In separate interviews with two Colorado newspapers, District Attorney Mark Hurlbert (search) and deputy prosecutor Dana Easter (search) said the judge's decision to allow the defense to use evidence about the alleged victim's sexual activities in the three days before her hospital examination would not have hurt their case.
"The 72-hour window was not a big deal, given all the evidence in this case," Hurlbert told the Vail Daily for a story in Friday editions.
Easter said defense investigators "talked to every person she ever kissed and never found anyone who said they had sex with her between June 28 and June 30, and no one after the incident."
At the request of the accuser who no longer wanted to testify, prosecutors dismissed the felony sexual assault charge against the Los Angeles Lakers guard in the middle of jury selection last week.
Defense attorneys had said they would argue the 20-year-old woman had sex with men other than Bryant in the three days, including somebody in the 15 hours following her encounter with Bryant. The defense was expected to use the allegation, denied by the woman's attorneys, to undermine the accuser's credibility.
But Hurlbert said the physical evidence was strong enough that the case would not have hinged on whether jurors put more credence in her testimony or Bryant's.
"There was so much good, credible evidence in this case. There was certainly other evidence that would have been introduced at trial," he said. "Bryant's statements have not yet been heard by the public. Her outcry, her demeanor. There was strong evidence, and it was a strong case.
"Compared to other cases I've won, it stacks up well," he said.
He said given the chance, he would file the charges again. At the alleged victim's request, however, prosecutors agreed they will not refile charges against Bryant.
The NBA star still faces a civil lawsuit seeking unspecified damages.
Easter told The Denver Post that in his taped interview with investigators, Bryant put his hand on the woman's neck and bent her over a chair to have sex with her, later saying it was "just my thing."
She said he initially told investigators he did not have sex with the woman and later said it was consensual.
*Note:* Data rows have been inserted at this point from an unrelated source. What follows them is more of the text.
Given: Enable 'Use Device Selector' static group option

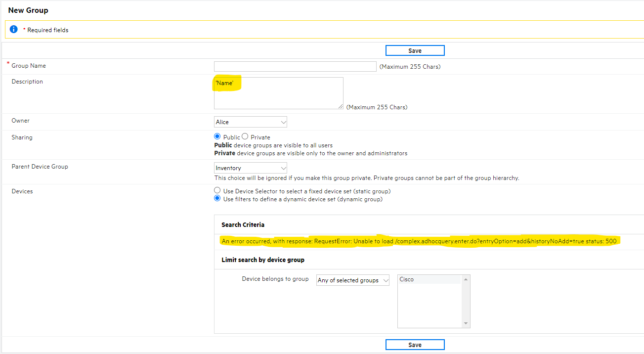Looking at the screenshot, I should [x=217, y=190].
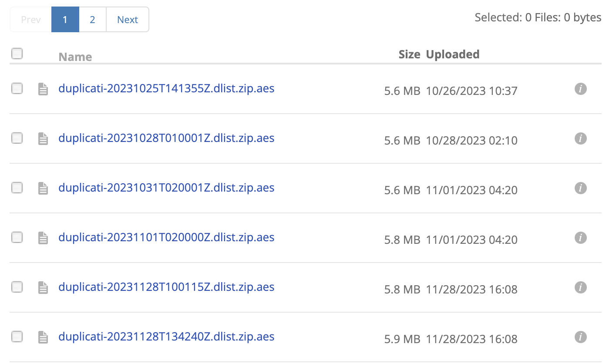Click the Prev page button
Viewport: 606px width, 364px height.
31,20
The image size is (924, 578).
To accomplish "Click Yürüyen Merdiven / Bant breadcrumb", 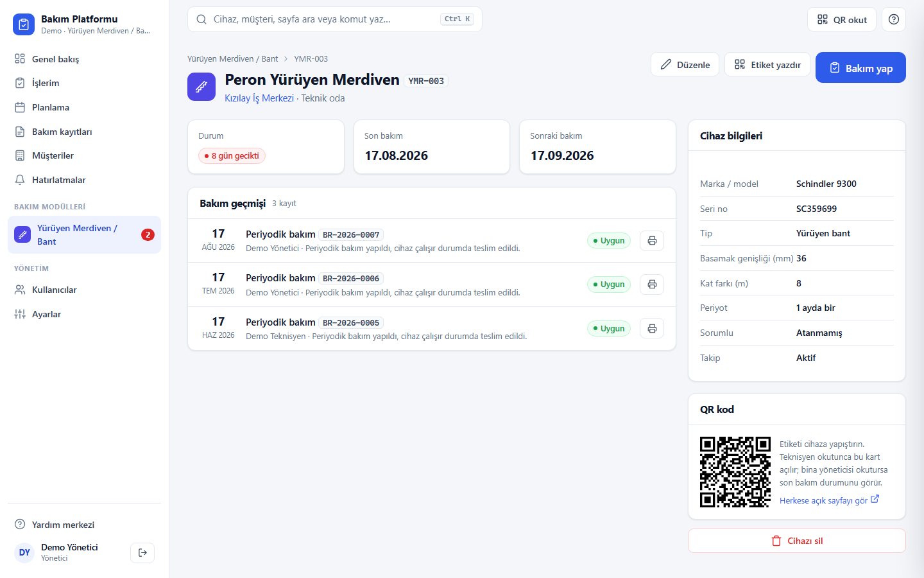I will click(x=232, y=58).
Hurlbert has not responded to requests for interviews with The Associated Press, and Easter has not returned several calls.
Defense attorney Pamela Mackey (search) blasted Easter's comments.
"It's libelous, slanderous and untrue," she told the Post. "She is cooking up this stuff, and you are the agent of her lies and misstatements. She's out for Kobe's blood."
Meanwhile, Bryant's attorneys have won the first round in their bid to permanently seal documents and evidence from the case.
In a ruling late Wednesday, District Judge Richard Hart approved an emergency request from Mackey, who said Bryant would "suffer real, immediate and irreparable injury" if the records were released.
At least six requests had been filed seeking access to the records, Mackey said. Among those requests was one from The Associated Press.
The evidence includes recordings and transcripts of Bryant's interview with investigators the night after the alleged attack and several hundred sealed court filings.